Explore the material =>
- A) Translate this sentence from the Battle of Lumphanan passage below into Spanish: "Macbeth's Stone, a large boulder at the site, is said to mark the spot where Macbeth was mortally wounded."
- B) Write what comes next in the Battle of Lumphanan passage below, picking up after its last sentence.

Excerpt provided =>

The Battle of Lumphanan was fought on 15 August 1057, between Macbeth, King of Scots, and the future King Malcolm III. Macbeth would die from wounds sustained in the battle, which came after his defeat at the battle of Dunsinane in 1054. According to tradition, the battle took place at Lumphanan in Aberdeenshire. Macbeth's Stone, a large boulder at the site, is said to mark the spot where Macbeth was mortally wounded. Following the battle, Lulach - Macbeth's stepson - was crowned King, before being killed by Malcolm who then took the throne.

==Background==
Since the death of his father, King Duncan, in battle with Macbeth, Malcolm had been sheltered by Earl Siward of Northumbria, his uncle. It was with Siward's backing that Malcolm first attacked Macbeth leading to the battle of Dunsinane in 1054, where Malcolm failed to win the crown, but had his own lands restored to him. Some sources say it was Edward the Confessor, King of England, who ordered Siward to launch this invasion of Scotland.

[Stored items]
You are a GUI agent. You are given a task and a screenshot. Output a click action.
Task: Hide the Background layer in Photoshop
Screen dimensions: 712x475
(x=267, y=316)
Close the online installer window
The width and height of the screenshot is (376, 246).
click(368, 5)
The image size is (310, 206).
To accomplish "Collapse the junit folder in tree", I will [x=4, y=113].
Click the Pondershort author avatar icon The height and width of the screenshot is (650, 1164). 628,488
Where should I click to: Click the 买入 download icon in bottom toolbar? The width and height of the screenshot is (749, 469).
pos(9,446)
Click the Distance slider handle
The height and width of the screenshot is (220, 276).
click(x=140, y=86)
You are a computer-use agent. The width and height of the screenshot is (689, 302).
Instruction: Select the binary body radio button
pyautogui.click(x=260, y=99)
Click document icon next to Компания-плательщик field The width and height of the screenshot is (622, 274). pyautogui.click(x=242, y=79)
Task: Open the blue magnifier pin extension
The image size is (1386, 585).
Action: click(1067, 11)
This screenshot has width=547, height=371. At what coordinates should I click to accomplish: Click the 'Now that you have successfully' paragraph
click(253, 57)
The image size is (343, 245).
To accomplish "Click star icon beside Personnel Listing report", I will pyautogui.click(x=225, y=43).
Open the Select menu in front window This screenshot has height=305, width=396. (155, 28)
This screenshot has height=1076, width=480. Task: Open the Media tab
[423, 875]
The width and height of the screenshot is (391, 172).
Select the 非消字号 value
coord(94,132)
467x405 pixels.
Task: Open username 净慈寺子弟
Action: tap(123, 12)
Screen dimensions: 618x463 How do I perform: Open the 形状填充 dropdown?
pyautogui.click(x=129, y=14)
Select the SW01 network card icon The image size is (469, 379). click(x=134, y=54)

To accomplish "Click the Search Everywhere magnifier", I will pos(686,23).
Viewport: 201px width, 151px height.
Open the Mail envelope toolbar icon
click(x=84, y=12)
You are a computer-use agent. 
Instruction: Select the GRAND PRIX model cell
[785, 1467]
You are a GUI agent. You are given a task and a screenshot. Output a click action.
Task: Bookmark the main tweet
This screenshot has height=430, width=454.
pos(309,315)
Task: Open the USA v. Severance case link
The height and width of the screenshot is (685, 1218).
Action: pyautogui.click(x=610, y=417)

Numbered responses =>
- A) Se dice que la Piedra de Macbeth, un gran canto rodado situado en el lugar, marca el punto donde Macbeth fue herido de muerte.

- B)
==The battle==
After retreating North, Macbeth would again face Malcolm in battle at Lumphanan, in modern day Aberdeenshire. The battle itself appears to have been a comparatively minor affair, except for Macbeth being mortally wounded and later dying. Sources describe the battle as taking place "in a wood".

Macbeth's Stone, a large boulder at the site, is traditionally held to mark the location where Macbeth was wounded.

==Aftermath==
Following the death of Macbeth, his stepson Lulach was initially crowned king. 18 weeks later, in 1058 Malcolm killed him by 'treachery' at Essie, near Aberdeen. Upon assuming the throne, Malcolm, with the help of his English queen, Margaret, began the long task of removing Gaelic culture from mainstream Scotland.